── Potongan Teks

Selasa, Mei 06, 2008

PAUD DALAM BERBAGAI PERSPEKTIF


    Pendidikan Anak Usia Dini (PAUD)
dijelaskan dalam UU No 20 tahun 2003
tentang
Sistem Pendidikan Nasional pada Pasal 28.
Dalam pasal 28 dijelaskan bahwa yang
dimaksud PAUD adalah pendidikan sebelum
jenjang SD yang diselenggarakan melalui jalur pendidikan
formal, non formal dan informal.
PAUD jalur formal berupa Taman Kanak-kanak (TK)
Raudhatul Athfal (RA), atau bentuk lain yang sederajat.
Sedangkan PAUD non formal bentuknya adalah Kelompok Bermain
(KB),Taman Penitipan Anak (TPA) atau bentuk lain yang
sederajat. Dalam Pasal 1 ayat 14 :
Pendidikan usia dini adalah suatu upaya pembinaan yang
ditujukan kepada
anak yang sejak lahir sampai dengan usia enam tahun

Sedangkan menurut Seksi Pendidikan Anak Usia Dini dan Pendidikan Inklusif Divisi Pendidikan Dasar-Sektor Pendidikan UNESCO menyatakan bahwa yang dimaksud PAUD adalah berbagai macam jenis pendidikan baik formal, informal maupun non formal untuk anak usia 0-6 tahun.

Jadi, yang dimaksud PAUD bukanlah suatu jenis pendidikan tertentu sebelum TK melainkan kategorisasi jenjang pendidikan berdasar kisaran umur. Kisaran umur yang dimaksud dalam tulisan ini adalah anak usia 0-6 tahun sesuai dengan yang termaktub dalam pasal 1 ayat 14.

────
── Entri yang Ditampilkan

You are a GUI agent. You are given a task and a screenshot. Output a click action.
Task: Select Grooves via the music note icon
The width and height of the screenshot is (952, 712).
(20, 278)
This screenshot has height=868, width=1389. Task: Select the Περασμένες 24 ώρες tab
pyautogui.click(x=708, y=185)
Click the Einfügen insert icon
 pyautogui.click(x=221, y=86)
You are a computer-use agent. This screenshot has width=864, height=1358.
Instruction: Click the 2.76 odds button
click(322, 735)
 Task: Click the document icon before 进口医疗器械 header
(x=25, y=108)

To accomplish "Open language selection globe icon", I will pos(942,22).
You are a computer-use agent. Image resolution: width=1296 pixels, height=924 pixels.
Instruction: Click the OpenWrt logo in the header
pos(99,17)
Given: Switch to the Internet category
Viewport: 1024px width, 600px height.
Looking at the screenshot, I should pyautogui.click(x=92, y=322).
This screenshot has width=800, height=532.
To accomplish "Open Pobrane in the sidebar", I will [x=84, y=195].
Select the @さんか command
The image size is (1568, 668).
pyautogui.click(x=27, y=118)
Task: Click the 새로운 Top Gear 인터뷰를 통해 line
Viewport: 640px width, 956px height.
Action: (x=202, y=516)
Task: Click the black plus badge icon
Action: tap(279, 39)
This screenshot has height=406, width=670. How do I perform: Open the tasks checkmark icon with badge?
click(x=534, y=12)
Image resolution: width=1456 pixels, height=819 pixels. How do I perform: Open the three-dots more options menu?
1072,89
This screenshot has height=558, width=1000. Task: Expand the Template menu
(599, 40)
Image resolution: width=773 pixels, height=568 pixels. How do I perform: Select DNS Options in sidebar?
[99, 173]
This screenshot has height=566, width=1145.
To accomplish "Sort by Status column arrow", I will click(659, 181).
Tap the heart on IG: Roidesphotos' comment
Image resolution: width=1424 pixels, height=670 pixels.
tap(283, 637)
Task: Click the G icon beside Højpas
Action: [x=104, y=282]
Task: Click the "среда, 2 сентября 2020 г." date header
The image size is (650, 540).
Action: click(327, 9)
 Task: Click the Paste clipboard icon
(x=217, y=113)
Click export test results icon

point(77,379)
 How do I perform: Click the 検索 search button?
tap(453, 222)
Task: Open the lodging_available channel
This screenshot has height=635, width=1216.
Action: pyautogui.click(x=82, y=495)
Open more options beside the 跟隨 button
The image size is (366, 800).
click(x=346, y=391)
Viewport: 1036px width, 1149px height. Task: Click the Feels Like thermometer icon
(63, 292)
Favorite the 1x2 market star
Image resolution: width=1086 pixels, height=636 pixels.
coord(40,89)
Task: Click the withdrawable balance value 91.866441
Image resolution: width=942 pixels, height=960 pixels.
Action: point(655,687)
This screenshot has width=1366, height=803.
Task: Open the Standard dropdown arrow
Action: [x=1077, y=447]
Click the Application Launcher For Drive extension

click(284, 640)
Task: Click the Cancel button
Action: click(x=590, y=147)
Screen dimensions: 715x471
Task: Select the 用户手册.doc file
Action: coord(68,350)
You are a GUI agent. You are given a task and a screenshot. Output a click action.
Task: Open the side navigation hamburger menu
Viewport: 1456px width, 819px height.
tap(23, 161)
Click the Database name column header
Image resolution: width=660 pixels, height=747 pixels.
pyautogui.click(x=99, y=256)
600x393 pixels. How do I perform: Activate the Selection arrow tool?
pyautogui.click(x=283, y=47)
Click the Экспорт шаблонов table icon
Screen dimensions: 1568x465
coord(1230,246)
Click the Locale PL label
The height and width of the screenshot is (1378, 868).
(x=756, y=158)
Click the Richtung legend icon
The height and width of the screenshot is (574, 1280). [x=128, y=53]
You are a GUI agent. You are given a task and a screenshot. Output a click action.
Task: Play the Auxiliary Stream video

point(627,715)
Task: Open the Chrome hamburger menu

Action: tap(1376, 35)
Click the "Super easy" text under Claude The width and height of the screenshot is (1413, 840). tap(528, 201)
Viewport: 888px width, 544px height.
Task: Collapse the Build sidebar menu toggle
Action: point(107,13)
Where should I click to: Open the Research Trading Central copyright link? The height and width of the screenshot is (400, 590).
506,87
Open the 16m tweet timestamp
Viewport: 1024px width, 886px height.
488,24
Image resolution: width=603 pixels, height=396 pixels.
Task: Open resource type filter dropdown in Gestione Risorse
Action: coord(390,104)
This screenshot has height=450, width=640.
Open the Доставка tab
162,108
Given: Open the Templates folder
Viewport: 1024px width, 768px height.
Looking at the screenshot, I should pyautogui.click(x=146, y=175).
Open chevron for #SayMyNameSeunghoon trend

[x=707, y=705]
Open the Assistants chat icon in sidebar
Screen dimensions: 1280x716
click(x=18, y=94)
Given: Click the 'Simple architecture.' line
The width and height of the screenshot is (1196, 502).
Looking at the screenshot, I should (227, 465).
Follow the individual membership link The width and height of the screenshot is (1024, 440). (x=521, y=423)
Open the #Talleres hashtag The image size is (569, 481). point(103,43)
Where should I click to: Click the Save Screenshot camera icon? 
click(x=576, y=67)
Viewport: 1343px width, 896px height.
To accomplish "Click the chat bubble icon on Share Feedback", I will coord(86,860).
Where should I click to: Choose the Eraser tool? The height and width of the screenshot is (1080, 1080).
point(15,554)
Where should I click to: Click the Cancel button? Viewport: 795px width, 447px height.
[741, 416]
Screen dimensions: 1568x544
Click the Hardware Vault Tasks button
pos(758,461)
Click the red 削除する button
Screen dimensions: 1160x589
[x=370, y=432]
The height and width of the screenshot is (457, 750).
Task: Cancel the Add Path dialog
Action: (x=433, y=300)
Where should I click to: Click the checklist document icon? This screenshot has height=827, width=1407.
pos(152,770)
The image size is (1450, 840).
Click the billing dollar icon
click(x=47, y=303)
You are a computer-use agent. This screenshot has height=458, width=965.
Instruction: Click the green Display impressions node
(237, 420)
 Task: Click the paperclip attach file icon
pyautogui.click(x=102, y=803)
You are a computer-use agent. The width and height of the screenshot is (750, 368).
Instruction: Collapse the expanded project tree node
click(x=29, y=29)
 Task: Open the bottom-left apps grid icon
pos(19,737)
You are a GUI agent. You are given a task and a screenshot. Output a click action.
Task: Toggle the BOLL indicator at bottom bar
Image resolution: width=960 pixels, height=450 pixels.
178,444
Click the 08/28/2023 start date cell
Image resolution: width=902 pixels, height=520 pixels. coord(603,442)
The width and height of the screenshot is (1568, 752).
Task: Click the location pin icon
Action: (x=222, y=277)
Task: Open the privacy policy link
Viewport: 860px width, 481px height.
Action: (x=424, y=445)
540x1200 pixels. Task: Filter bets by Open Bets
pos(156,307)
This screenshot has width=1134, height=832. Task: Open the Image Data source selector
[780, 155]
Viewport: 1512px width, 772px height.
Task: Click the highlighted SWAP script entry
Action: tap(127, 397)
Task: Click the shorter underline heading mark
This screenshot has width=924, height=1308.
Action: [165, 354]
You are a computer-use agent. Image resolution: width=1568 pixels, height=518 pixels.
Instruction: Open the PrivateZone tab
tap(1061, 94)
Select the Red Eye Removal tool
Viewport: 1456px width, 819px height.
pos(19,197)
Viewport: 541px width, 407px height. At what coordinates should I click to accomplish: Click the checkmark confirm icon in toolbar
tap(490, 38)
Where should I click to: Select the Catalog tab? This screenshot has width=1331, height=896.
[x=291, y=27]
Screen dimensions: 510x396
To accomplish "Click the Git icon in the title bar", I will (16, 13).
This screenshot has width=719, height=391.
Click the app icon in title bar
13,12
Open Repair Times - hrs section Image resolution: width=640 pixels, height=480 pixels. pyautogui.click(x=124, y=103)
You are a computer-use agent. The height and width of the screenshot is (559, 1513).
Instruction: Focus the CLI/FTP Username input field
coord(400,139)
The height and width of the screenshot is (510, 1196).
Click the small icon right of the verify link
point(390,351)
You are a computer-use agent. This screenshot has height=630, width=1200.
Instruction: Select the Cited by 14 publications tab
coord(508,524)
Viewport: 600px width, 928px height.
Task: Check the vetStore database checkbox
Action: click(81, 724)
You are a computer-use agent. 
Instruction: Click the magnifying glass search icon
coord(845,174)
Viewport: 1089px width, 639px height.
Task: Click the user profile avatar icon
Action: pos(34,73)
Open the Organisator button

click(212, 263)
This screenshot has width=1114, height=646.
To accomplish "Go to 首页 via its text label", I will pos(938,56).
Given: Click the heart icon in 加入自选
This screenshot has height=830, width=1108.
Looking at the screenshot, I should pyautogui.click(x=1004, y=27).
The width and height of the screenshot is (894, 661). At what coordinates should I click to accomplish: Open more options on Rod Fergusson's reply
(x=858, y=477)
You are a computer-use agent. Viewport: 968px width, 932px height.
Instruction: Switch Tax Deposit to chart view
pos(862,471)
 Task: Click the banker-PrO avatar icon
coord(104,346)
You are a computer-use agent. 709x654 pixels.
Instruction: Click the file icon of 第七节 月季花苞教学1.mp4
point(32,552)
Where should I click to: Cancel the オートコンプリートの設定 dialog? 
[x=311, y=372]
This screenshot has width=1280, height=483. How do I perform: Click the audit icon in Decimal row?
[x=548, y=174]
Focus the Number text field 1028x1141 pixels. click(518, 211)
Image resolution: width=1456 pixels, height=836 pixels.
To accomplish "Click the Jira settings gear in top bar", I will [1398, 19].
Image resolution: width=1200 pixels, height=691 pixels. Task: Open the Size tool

────

*Persyaratan Tugas*
**1)** Tampilkan bagian tulisan tentang PAUD antara "Sedangkan menurut Seksi" dan "usia 0-6 tahun.", termasuk kedua bagian itu.
**2)** Ringkas paragraf dalam tulisan tentang PAUD yang diawali "Jadi, yang dimaksud PAUD" tanpa menghilangkan fakta pokoknya.
**3)** Teruskan tulisan tentang PAUD mulai setelah kalimat terakhirnya.

*Jawaban Tiap Tugas*
**1)**
Sedangkan menurut Seksi Pendidikan Anak Usia Dini dan Pendidikan Inklusif Divisi Pendidikan Dasar-Sektor Pendidikan UNESCO menyatakan bahwa yang dimaksud PAUD adalah berbagai macam jenis pendidikan baik formal, informal maupun non formal untuk anak usia 0-6 tahun.

**2)** PAUD bukan jenis pendidikan tertentu sebelum TK, melainkan kategori jenjang pendidikan berdasarkan kisaran umur, yaitu anak usia 0–6 tahun sesuai pasal 1 ayat 14.

**3)**
PAUD merupakan salah satu bentuk penyelenggaraan pendidikan yang menitikberatkan pada peletakan dasar ke arah pertumbuhan dan perkembangan fisik dan kecerdasan: daya pikir, daya cipta, emosi, spiritual, berbahasa/komunikasi dan sosial dengan metode bermain dan hal-hal lain yang menyenangkan serta lebih mementingkan proses dibanding hasil sehingga tidak terlalu memaksakan kepada si anak untuk menguasai ini dan itu.

Situs resmi BKKBN memberitakan bahwa pada 2006, PAUD memperoleh anggaran Rp 135 miliar ditambah Rp 9 miliar dari Anggaran Pendapatan dan Belanja Negara Perubahan (APBNP). Menurut Direktur PAUD Direktorat Jenderal Pendidikan Usia Dini Departemen Pendidikan Nasional (Dirjen PLS-Depdiknas), Dr Gutama, jumlah tersebut masih sangat kurang untuk mencukupi kebutuhan peningkatan akses PAUD secara maksimal. Pada 2007, sudah dipastikan PAUD akan memperoleh anggaran Rp 199 miliar. Dana sebesar itu, kata dia, akan dipergunakan untuk sosialisasi serta peningkatan dana rintisan dan kelembagaan.

Merespon dari sikap pemerintah yang antusias terhadap PAUD baik formal maupun non formal, perlu kiranya untuk menganalisis kebijakan PAUD ini dari berbagai perspektif.

  1. TEKS YURIDIS

Secara yuridis, bergulirnya tema PAUD dalam UU Sisdiknas menuai kontroversi mengenai definisi PAUD terkait dengan kata-kata yang bermakna “PAUD bisa diselenggarakan melalui jalur pendidikan formal.”

   Pasal yang dirujuk dalam upaya untuk review
yuridis ini adalah pasal 28 ayat 2 yang berbunyi
(2) Pendidikan anak usia dini dapat diselengga
rakan melalui jalur pendidikan formal,
non formal,
dan/atau informal”.
   Ayat ini dapat direvisi dengan menghilangkan
kata-kata
“pendidikan formal” dengan pertimbangan yuridis:
 1. Pasal 1 ayat 11 : Pendidikan formal
adalah jalur pendidikan yang terstruktur
dan berjenjang yang terdiri
atas pendidikan dasar, pendidikan
menengah dan pendidikan tinggi.
2. Pasal 1 ayat 12 : Pendidikan nonformal adalah
jalur pendidikan di luar pendidikan formal
yang dapat dilaksanakan secara terstruktur
dan berjenjang.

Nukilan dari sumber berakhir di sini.